"Era um trabalho que estávamos a desenvolver com ele. Tínhamos uma série de encontros aqui na faculdade [Universidade Nova de Lisboa], onde íamos ouvir os discos dele e conversávamos sobre tudo. (...) Ele cedeu-nos um conjunto de fitas que estavam guardadas num sótão há bastantes anos, e nós fizemos o tratamento, a digitalização desse material fonográfico", disse à agência Lusa o investigador Hugo Castro.

O projeto estava a ser desenvolvido desde finais de 2016 pelos investigadores Hugo Castro, Ricardo Andrade e António Tilly, do INET, não tem ainda prazo de conclusão e tem como objetivo a publicação de um livro sobre esses processos de produção fonográfica de José Mário Branco.

O material de investigação é, não só, do arquivo de composições de José Mário Branco, mas também de músicos com quem ele trabalhou enquanto produtor e arranjador, como, por exemplo, Camané e José Afonso.

Questionado pela Lusa sobre a existência de material áudio inédito nesses arquivos, Hugo Castro afirmou que os registos contêm "alguns processos da gravação do disco que não saem no fonograma final.
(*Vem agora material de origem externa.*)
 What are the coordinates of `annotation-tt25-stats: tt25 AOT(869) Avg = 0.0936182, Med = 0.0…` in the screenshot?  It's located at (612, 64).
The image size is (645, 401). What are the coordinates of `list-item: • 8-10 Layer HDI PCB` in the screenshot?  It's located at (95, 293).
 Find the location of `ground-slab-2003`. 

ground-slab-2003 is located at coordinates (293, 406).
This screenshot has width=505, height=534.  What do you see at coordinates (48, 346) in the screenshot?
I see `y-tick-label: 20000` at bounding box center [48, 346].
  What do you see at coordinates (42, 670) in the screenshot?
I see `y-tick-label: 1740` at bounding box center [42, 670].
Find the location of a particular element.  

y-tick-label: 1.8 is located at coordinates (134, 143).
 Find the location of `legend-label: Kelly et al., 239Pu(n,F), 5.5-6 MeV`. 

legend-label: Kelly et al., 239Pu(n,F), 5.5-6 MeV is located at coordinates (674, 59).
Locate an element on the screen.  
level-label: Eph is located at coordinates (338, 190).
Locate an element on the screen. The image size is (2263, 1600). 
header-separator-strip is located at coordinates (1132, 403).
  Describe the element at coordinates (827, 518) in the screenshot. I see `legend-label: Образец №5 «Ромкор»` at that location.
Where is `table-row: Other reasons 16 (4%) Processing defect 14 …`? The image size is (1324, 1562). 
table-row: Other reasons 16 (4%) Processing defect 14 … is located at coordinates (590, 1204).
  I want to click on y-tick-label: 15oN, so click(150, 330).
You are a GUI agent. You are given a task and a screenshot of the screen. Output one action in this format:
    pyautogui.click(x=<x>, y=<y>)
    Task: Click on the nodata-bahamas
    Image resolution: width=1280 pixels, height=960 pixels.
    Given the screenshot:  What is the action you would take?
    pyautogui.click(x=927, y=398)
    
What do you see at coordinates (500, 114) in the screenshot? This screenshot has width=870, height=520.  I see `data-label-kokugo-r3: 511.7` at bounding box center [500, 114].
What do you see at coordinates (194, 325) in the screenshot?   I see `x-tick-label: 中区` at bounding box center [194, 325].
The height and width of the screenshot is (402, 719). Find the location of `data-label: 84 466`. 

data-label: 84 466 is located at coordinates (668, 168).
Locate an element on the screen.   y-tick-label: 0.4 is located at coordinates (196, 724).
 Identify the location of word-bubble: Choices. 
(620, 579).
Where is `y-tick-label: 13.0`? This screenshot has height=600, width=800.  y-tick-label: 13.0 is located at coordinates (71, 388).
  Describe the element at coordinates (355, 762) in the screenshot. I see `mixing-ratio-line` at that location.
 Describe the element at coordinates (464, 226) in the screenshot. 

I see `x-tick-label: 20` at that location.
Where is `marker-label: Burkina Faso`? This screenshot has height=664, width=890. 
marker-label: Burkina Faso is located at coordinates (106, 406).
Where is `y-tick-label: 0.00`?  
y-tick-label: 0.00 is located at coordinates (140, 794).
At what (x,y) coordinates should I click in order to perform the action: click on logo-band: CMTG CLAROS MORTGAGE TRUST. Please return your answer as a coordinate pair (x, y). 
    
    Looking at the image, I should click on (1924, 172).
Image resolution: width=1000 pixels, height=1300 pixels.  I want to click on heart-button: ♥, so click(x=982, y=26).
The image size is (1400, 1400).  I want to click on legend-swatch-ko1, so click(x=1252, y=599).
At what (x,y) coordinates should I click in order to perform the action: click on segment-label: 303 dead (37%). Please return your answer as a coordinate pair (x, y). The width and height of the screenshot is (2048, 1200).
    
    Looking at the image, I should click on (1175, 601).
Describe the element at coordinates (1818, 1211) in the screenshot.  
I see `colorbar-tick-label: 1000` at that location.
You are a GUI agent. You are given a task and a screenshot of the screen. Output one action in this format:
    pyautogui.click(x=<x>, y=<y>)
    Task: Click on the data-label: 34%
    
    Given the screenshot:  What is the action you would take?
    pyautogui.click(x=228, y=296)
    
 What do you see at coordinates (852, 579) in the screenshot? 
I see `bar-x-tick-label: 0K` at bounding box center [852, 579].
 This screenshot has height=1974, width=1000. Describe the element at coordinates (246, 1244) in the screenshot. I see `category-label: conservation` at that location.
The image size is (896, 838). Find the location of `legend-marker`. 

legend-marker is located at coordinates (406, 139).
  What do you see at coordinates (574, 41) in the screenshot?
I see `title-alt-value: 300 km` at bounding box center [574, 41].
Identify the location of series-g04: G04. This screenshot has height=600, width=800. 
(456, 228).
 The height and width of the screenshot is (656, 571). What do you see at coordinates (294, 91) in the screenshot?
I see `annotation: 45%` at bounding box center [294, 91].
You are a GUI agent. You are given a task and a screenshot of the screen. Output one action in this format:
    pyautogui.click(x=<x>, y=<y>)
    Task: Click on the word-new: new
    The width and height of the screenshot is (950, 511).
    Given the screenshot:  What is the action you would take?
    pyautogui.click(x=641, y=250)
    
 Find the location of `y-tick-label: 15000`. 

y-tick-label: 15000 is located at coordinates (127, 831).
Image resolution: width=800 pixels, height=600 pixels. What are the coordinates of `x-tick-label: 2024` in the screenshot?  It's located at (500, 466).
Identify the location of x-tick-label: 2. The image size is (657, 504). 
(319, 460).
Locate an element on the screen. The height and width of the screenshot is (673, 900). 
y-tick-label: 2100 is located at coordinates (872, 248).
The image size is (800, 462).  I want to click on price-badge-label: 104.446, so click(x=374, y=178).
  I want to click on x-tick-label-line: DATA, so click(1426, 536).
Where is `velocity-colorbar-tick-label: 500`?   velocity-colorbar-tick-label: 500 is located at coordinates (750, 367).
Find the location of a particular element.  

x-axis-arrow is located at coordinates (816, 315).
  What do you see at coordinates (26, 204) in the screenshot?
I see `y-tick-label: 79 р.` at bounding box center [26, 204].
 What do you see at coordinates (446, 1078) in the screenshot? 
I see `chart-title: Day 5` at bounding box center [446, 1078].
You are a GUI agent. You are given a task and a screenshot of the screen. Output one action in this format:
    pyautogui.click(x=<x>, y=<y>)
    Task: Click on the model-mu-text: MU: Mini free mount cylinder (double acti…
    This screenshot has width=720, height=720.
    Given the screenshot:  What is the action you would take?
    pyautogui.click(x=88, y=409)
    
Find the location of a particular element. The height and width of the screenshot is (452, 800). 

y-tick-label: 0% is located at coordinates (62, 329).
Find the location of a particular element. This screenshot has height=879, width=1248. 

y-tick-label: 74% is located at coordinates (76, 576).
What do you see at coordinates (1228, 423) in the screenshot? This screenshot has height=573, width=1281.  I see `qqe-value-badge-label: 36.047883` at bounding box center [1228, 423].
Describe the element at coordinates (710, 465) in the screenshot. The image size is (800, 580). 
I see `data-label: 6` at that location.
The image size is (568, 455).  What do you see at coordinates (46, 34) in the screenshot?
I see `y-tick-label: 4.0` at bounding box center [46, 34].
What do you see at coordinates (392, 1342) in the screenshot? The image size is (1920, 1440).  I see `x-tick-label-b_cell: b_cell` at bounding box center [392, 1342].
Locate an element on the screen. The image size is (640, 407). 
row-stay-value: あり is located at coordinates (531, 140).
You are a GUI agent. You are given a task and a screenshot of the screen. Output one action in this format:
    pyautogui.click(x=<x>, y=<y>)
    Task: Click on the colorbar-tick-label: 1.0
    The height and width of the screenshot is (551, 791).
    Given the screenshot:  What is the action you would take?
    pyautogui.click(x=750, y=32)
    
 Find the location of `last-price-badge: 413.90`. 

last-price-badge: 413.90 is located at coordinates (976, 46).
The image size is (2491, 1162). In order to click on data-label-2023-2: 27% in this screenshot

Do José Afonso em particular não existe".

"Em relação ao 'Cantigas do Maio' [álbum de José Afonso de 1971] não, mas em relação a outros materiais, sim. Havia coisas em que estávamos a trabalhar com ele e a pensar numa forma de isso ficar disponível ao público", disse.

Hugo Castro explicou ainda: "Estamos a falar de canções, versões para canções, trabalhos de gravações em estúdio no qual estavam a ser discutidos os arranjos das canções, ou canções com arranjos diferentes. Esse material estava em fitas magnéticas e em cassetes, que ele nos cedeu para digitalizar".

Algum do material de arquivo digitalizado neste processo já foi publicado por José Mário Branco em 2018, num duplo álbum com inéditos e raridades, gravados entre 1967 e 1999.

Na altura, José Mário Branco explicou à agência Lusa que a escolha de temas para esse duplo álbum era variada e diversa.

"Eu acho que, de facto, o resultado final é uma prova de uma certa polivalência da minha parte, mas houve critérios, apesar de tudo, porque era muito material e teve que se fazer uma seleção", afirmou.

Entre as novidades incluídas nesse álbum estão, por exemplo, a música "Fim de Festa", incluída num EP de marchas da Comuna-Cooparte, "Quantos é que nós somos", feito para um disco de homenagem a Otelo Saraiva de Carvalho, e "Le Proscrit de 1871", retirado de um EP gravado com a cooperativa artística francesa Groupe Organon, nos anos 1960, em Paris.

Sobre o projeto, Hugo Castro explicou que os investigadores estavam atualmente na fase de audição dos discos dele, dos de artistas com quem colaborou e produziu, do material digitalizado e também de gravação de entrevistas e conversas, nas visitas regulares que o músico fazia ao instituto.

"Há duas semanas estivemos a ouvir algum material que trabalhou com Camané, por exemplo, e tínhamos uma nova sessão para ser marcada sobre os discos do Carlos do Carmo", contou Hugo Castro.

O investigador elogiou a total abertura e sintonia de José Mário Branco com o projeto e lamenta a perda de alguém que era "um elemento da equipa".

"Mas o nosso trabalho como investigadores pode continuar. Não vai terminar por aqui", disse.

Este trabalho de investigação está a ser feito em paralelo ao que decorreu no Centro de Estudos de Sociologia e Estética Musical (CESEM), também da Universidade Nova de Lisboa, e que permitiu, em 2018, a disponibilização 'online' de quase todo o arquivo documental de José Mário Branco.

"É um repositório de informação muito importante, porque ilustra a trajetória de um cantautor com muito peso na música portuguesa, e documenta a rede de relações artísticas, como a música, o teatro, a intervenção", afirmou na altura à agência Lusa o investigador Manuel Pedro Ferreira, que preside ao CESEM, da Universidade Nova de Lisboa.

O trabalho foi feito em molde semelhantes ao do INET, com digitalização de caixas de documentação do músico, como partituras, cartas, letras de canções, alinhamentos de espetáculos, fotografias, material de trabalho, maquetas.

"Foi-nos emprestando o material, fazíamos a limpeza, o tratamento, a digitalização e devolvíamos. Foi um processo lento", recordou o investigador.

José Mário Branco, que morreu aos 77 anos, é um dos mais importantes autores da música portuguesa e deixa um legado de 50 anos de música e de inquietação, interventiva e militante.

Nascido a 25 de maio de 1942, no Porto, José Mário Branco foi um renovador da música portuguesa, em particular a partir dos anos imediatamente anteriores à Revolução de Abril de 1974, e cujo trabalho se estendeu também ao cinema, ao teatro e à ação cultural.